Table 2. Comparison of device performance.

Structure	Response Wavelength (nm)	R (mA/W)	References
n+-Si/SiO2/CuPc/PbPc:PTCDA/Au	808	322 mA/W	[26]
n+-Si/SiO2/PbPc/pentacene/Ag	808	123 mA/W	[27]
n+-Si/SiO2/PbPc/pentacene(2 nm)/Au	808	505 mA/W	[31]
n+-Si/SiO2/PbPc/Au	850	12.08 mA/W	[38]
n+-Si/SiO2/C60/PbPc:AlClPc:PTCDA/Au	850	580 mA/W	[39]
n+-Si/SiO2/pentacene/PbPc/C60/Au	850	1415 mA/W	this work

).

The air stability of Dev-D was measured and shown in Figure 5. As can be seen, after 120 h, the R, P_max, and μ of Dev-D increased from 1415 mA/W, 1.2 × 10⁴, and 2.4 × 10⁻² cm²/V·s to 1500 mA/W, 1.38 × 10⁴, and 2.56 × 10⁻² cm²/V·s by 6%, 15%, and 6.7%, respectively.
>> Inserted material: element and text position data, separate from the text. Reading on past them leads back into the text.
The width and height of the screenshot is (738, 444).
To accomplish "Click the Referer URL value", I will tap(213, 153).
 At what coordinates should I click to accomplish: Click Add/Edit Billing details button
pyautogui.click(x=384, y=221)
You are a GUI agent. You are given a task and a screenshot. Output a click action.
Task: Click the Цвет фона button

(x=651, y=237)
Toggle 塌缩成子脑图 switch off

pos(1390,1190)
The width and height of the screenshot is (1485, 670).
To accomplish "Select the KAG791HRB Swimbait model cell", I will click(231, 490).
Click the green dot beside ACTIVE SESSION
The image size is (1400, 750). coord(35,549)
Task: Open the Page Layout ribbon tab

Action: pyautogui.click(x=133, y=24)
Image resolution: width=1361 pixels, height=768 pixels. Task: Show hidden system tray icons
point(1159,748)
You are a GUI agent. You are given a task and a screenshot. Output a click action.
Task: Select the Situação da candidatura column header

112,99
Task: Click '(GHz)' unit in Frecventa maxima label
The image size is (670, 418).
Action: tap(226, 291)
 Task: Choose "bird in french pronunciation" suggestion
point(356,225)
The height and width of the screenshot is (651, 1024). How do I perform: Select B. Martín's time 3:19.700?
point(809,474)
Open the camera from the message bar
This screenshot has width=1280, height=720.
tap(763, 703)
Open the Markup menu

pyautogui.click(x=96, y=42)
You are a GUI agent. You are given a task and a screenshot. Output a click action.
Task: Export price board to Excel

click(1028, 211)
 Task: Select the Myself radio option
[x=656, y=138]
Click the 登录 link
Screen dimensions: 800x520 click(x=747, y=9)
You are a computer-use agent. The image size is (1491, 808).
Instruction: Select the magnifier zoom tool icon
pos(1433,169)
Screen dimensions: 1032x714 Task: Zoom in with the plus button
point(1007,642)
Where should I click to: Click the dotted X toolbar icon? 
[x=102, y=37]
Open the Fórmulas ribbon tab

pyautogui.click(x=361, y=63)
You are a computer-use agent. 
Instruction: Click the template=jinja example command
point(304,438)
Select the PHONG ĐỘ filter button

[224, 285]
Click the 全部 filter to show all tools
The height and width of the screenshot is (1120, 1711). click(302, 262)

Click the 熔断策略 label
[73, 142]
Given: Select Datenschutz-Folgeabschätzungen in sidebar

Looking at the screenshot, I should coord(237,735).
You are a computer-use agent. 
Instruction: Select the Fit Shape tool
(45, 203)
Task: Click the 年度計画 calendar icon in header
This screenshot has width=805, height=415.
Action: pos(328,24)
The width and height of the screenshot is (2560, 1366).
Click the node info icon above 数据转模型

The results indicated that Dev-D has superior air stability to Dev-B, and the air-sensitive C₆₀ has almost no effect on the air stability of Dev-D. This is because the C₆₀ layer located on the PbPc layer would play a key role in passivation and prevent O₂ and H₂O molecules from permeating towards PbPc to some extent. It is an interesting phenomenon that the device performance may deteriorate quickly when C₆₀ acts as the channel layer in an OPT, whereas the device performance can be maintained well when C₆₀ functions as the top-level passivation layer. This indicates that the air stability of the OPTs containing the C₆₀ layer is linked to the position of the C₆₀ layer. To sum up, C₆₀ acts as a blocking layer, an exciton dissociation layer, and a passivation layer in Dev-D.

4. Conclusions

A series of NIR OPTs with distinct active layer configurations were manufactured. The absorption spectrum of the organic films and the electrical characteristics and air stability of the devices were measured. The results demonstrated that (i) the bilayer PHJ devices (Dev-B and Dev-C) have far superior photosensitive performance to the single layer ones (Dev-A) due to higher carrier mobility and light absorption of Dev-B and Dev-C than Dev-A; (ii) the bilayer PHJ ones with p-type channel (Dev-B) exhibit equivalent photosensitive properties to those with n-type channel (Dev-C) owing to stronger NIR absorption but lower exciton dissociation efficiency of Dev-B than Dev-C; (iii) Dev-B demonstrates much better air stability than Dev-C due to far superior stability of pentacene to C₆₀ in air; (iv) the tri-layer PHJ ones (Dev-D) possess better photosensitive properties (R of 1415 mA/W and P_max of 1.2 × 10⁴) than the bilayer PHJ ones with p-type channel (Dev-B), and the overall excellent photosensitive performance of Dev-D receives benefits from the merits of tri-layer PHJ structure including high light absorption, carrier mobility and exciton dissociation efficiency; and (v) the air stability of Dev-D is better than that of Dev-B; this can be ascribed to the passivation of the top-level C₆₀ layer, and the C₆₀ layer can effectively block O₂ and H₂O molecules from permeating into the PbPc layer.